Stap 3 - De intensiteit van aardbevingen

Mercalli 1850-1914

De krachtigste aardbeving ooit gemeten (bij Valdivia in Chili, 9,5 op de Schaal van Richter) veroorzaakte minder slachtoffers (3000) dan aanvankelijk werd gevreesd. Deels kwam dat omdat op het tijdstip van de aardbeving veel mensen een mis bijwoonden in een van de kerken van Valdivia. De kerken stonden op steviger ondergrond dan andere gebouwen en stortten niet in, waardoor veel gelovigen de zware aardbeving overleefden.

De gevolgen van een aardbeving geven we weer met de intensiteitsschaal van Mercalli of simpelweg de Schaal van Mercalli. Deze schaal is bedacht door de Italiaanse vulkanist en seismograaf Giuseppe Mercalli. Met zijn schaal kijken we naar de effecten van een aardbeving op mensen, voorwerpen, gebouwen en het landschap.

De intensiteit is afhankelijk van de afstand tot het epicentrum van de aardbeving én van het soort ondergrond. De trillingen ten gevolge van een aardbeving planten zich veel makkelijker voort in een zanderige ondergrond dan in een rotsige ondergrond.
Bij de afstand tot het epicentrum kun je denken aan de vergelijking met het gooien van een steen in een grote vijver of in een meer. Gooi maar eens een steentje met een boog in het water. Er ontstaan kringen van rimpelingen die zich steeds verder van het midden af verwijderen. Deze rimpelingen worden steeds kleiner, tot je ze niet meer kunt zien.
Hoe groter de epicentrale afstand is, hoe minder de grond zal bewegen, dus hoe kleiner de intensiteit en hoe kleiner de schade.

Maar er is nog een derde factor die bepaalt hoe ernstig de schade wordt. Het epicentrum is de plek waar een aardbeving aan het aardoppervlak komt. Het hypocentrum is de plek diep onder de grond waar de aardbeving ontstaat. Het maakt veel uit hoe diep onder het aardoppervlak de beving plaatsvindt.

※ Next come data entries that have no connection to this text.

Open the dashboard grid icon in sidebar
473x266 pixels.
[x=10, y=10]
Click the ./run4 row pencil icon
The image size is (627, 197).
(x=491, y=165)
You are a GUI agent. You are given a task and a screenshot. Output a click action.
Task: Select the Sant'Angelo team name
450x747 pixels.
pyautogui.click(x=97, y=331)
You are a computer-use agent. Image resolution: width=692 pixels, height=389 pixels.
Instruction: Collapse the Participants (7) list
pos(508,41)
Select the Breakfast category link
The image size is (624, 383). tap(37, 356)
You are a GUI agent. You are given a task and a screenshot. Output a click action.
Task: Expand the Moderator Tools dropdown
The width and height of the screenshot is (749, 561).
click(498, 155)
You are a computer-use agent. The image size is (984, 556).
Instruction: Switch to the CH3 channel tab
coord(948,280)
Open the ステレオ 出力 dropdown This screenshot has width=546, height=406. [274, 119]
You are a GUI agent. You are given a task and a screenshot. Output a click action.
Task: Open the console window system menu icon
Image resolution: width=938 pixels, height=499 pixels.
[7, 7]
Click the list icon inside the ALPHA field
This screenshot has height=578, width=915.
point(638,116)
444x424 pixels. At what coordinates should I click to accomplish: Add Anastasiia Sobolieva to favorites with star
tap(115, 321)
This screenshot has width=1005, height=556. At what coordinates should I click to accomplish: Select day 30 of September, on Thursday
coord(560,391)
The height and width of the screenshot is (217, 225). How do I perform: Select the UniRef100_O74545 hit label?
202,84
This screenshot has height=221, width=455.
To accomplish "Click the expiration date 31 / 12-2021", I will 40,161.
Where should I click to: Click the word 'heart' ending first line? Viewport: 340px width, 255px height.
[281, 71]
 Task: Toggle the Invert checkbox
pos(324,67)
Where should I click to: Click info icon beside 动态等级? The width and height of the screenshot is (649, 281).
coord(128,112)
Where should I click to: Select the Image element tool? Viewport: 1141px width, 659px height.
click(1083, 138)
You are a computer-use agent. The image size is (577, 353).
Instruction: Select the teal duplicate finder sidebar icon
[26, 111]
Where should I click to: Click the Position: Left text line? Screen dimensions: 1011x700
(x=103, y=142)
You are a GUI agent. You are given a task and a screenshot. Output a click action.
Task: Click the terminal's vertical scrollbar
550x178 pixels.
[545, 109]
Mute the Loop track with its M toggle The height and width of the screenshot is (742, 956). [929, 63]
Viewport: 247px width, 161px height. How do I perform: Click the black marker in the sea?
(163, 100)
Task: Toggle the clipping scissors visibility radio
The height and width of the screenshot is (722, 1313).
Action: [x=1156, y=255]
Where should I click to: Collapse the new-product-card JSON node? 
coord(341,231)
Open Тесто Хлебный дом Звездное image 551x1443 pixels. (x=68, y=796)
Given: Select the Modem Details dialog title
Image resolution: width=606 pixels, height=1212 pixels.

Een aardbeving 10 kilometer onder het aardoppervlak zorgt voor veel meer schade dan een beving 500 kilometer diep onder dat oppervlak.

Mercalli ontwierp een 12-puntenschaal, aangeduid met Romeinse cijfers:

Sterkte

Uitwerking/Gevolgen

I

Niet gevoeld, slechts door seismometers geregistreerd.

II

Nauwelijks gevoeld, alleen onder bepaalde omstandigheden gevoeld.

III

Zwak, door enkele personen gevoeld. Trilling als van voorbijgaand verkeer.

IV

Vrij sterk, door velen gevoeld. Trillingen als van zwaar verkeer. Rammelen van ramen en deuren.

V

Sterk, algemeen gevoeld. Opgehangen voorwerpen slingeren. Slapende mensen worden wakker.

VI

Lichte schade. Schrikreacties. Voorwerpen in huis vallen om. Lichte schade aan minder solide huizen.

VII

Behoorlijke schade. Schade aan veel gebouwen. Schoorstenen breken af. Golven in vijvers. Kerkklokken geven geluid.

VIII

Zware schade. Algehele paniek. Algemene schade aan gebouwen. Zwakke bouwwerken gedeeltelijk vernield.

IX

Verwoestend. Veel gebouwen zwaar beschadigd. Schade aan funderingen. Ondergrondse pijpleidingen breken.

X

Buitengewoon verwoestend en extreme schade veroorzakend. Verwoesting van vele gebouwen. Schade aan dammen en dijken. Grondverplaatsing en scheuren in de aarde.

XI

Catastrofaal. Algemene verwoesting van gebouwen. Rails worden verbogen. Ondergrondse leidingen vernield.

XII

Buitengewoon catastrofaal. Algemene verwoesting. Verandering in het landschap. Scheuren in rotsen. Talloze vernielingen.